DO CONCURRENT puzzle

369 views
Skip to first unread message

pmk

unread,
Apr 27, 2020, 3:25:35 PM4/27/20
to
Here's a Fortran trivia question for you: what can one say about
the behavior of the following program?

subroutine foo(a,b,c,ix,iy,n)
integer, intent(in) :: n, ix(*), iy(*)
real, intent(inout) :: a(*), b(*)
real, intent(in) :: c(*)
do concurrent (j=1:n)
b(ix(j)) = c(j)
a(j) = b(iy(j))
end do
end subroutine

program main
real :: a(2), b(1) = [1.0], c(2) = [2.0, 3.0]
integer :: ix(2) = [1, 1], iy(2) = [1, 1]
call foo(a, b, c, ix, iy, 2)
print *, sum(a)
end program

Your options are:

1) The program is not conformant with Fortran 2018.
2) The program is conformant with Fortran 2018 and must print 2.0.
3) The program is conformant with Fortran 2018 and must print 4.0.
4) The program is conformant with Fortran 2018 and must print 5.0.
5) The program is conformant with Fortran 2018 and must print 6.0.
6) The program is conformant with Fortran 2018 but its output
depends on the compiler, hardware, number of CPUs, and race
conditions at runtime.
7) "I wrote this in PL/I in 1967."
8) None of the above.

Anton Shterenlikht

unread,
Apr 28, 2020, 1:37:56 PM4/28/20
to
pmk <pkla...@nvidia.com> writes:

>Here's a Fortran trivia question for you: what can one say about
>the behavior of the following program?

> subroutine foo(a,b,c,ix,iy,n)
> integer, intent(in) :: n, ix(*), iy(*)
> real, intent(inout) :: a(*), b(*)
> real, intent(in) :: c(*)
> do concurrent (j=1:n)
> b(ix(j)) = c(j)
> a(j) = b(iy(j))
> end do
> end subroutine

> program main
> real :: a(2), b(1) = [1.0], c(2) = [2.0, 3.0]
> integer :: ix(2) = [1, 1], iy(2) = [1, 1]
> call foo(a, b, c, ix, iy, 2)
> print *, sum(a)
> end program

>Your options are:

>1) The program is not conformant with Fortran 2018.

I think it violates
11.1.7.5 Additional semantics for DO CONCURRENT construct
para 4 bullet 1:


4. If a variable has unspecified locality,
- if it is referenced in an iteration
it shall either be previously defined during that iteration,
or shall not be defined or become undefined during any other iteration;


In the code b(1) is defined and referenced in both iterations.

Anton

Dick Hendrickson

unread,
Apr 28, 2020, 1:52:24 PM4/28/20
to
Since you’re asking, there must be something hard or tricky about this. ;)
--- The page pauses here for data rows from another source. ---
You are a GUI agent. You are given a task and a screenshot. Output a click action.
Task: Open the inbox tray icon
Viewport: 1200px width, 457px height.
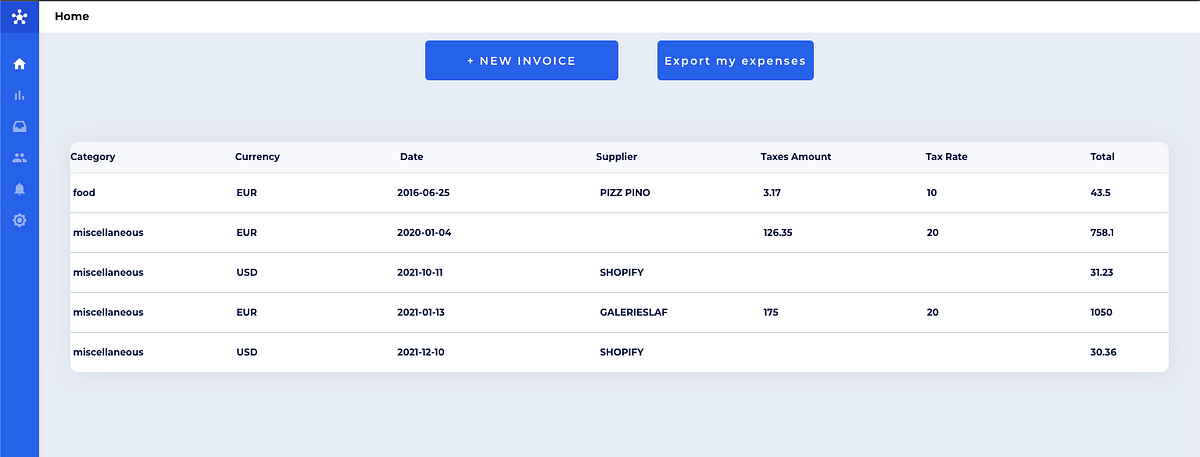(19, 126)
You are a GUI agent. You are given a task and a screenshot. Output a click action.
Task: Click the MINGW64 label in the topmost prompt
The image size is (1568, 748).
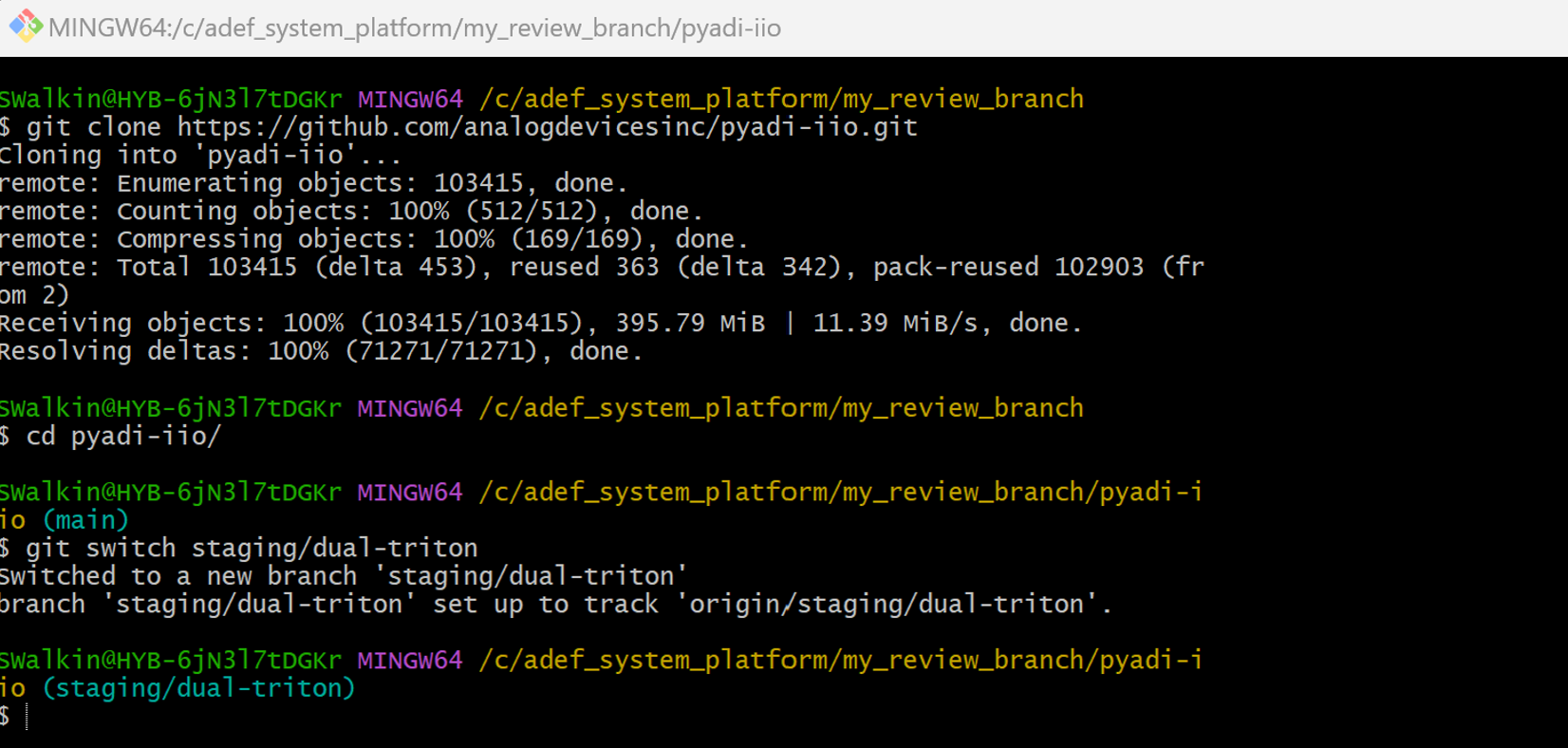click(x=410, y=100)
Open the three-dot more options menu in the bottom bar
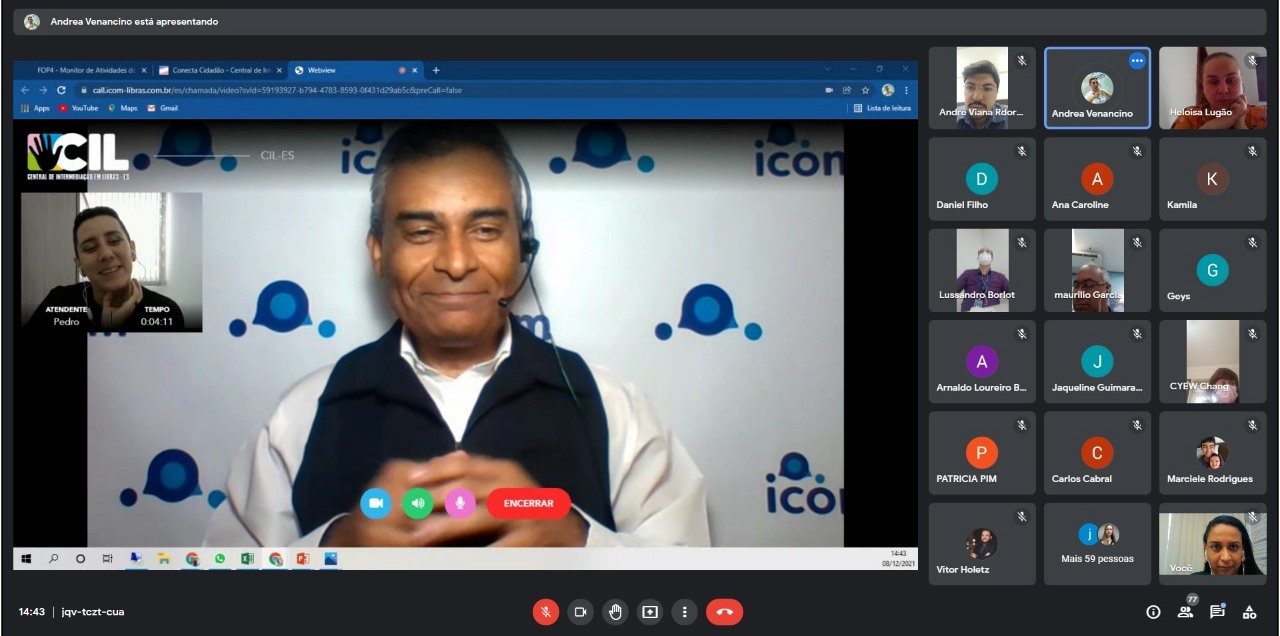The image size is (1280, 636). click(684, 612)
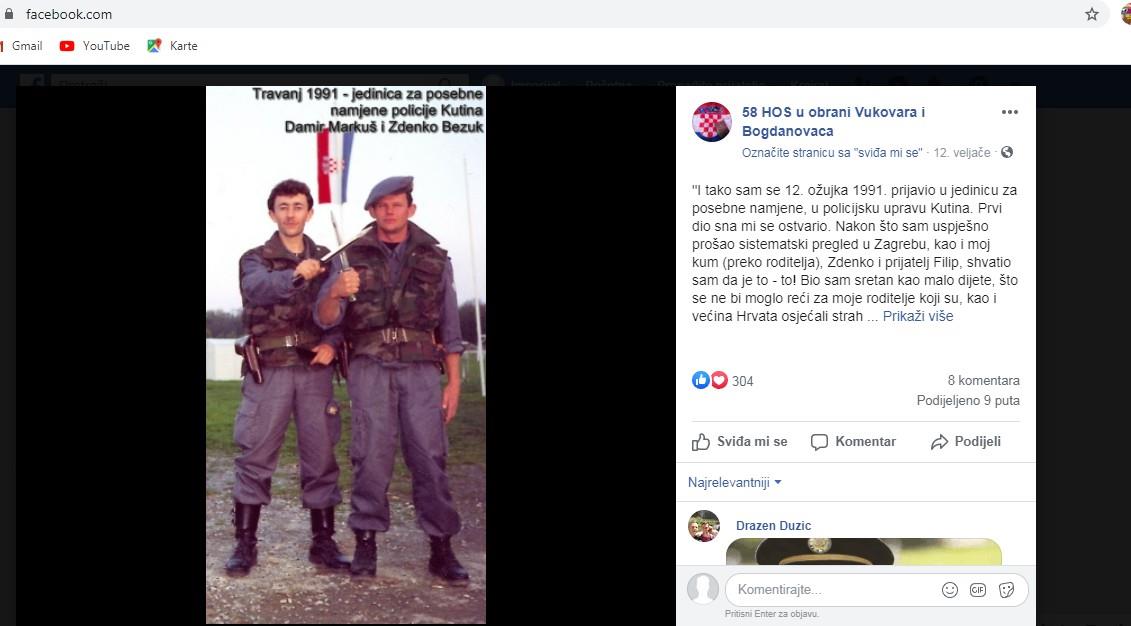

I'd really like to be the first to say 7, but I don't do PL/I; so I’ll
go with 1.

Plugging in the values for ix and iy

do concurrent (j=1:n)
b(ix(j)) = c(j)
a(j) = b(iy(j))
end do

the loop becomes

do concurrent (j=1:n)
b(1) = c(j)
a(j) = b(1)
end do

b(1) is defined and referenced on both iterations.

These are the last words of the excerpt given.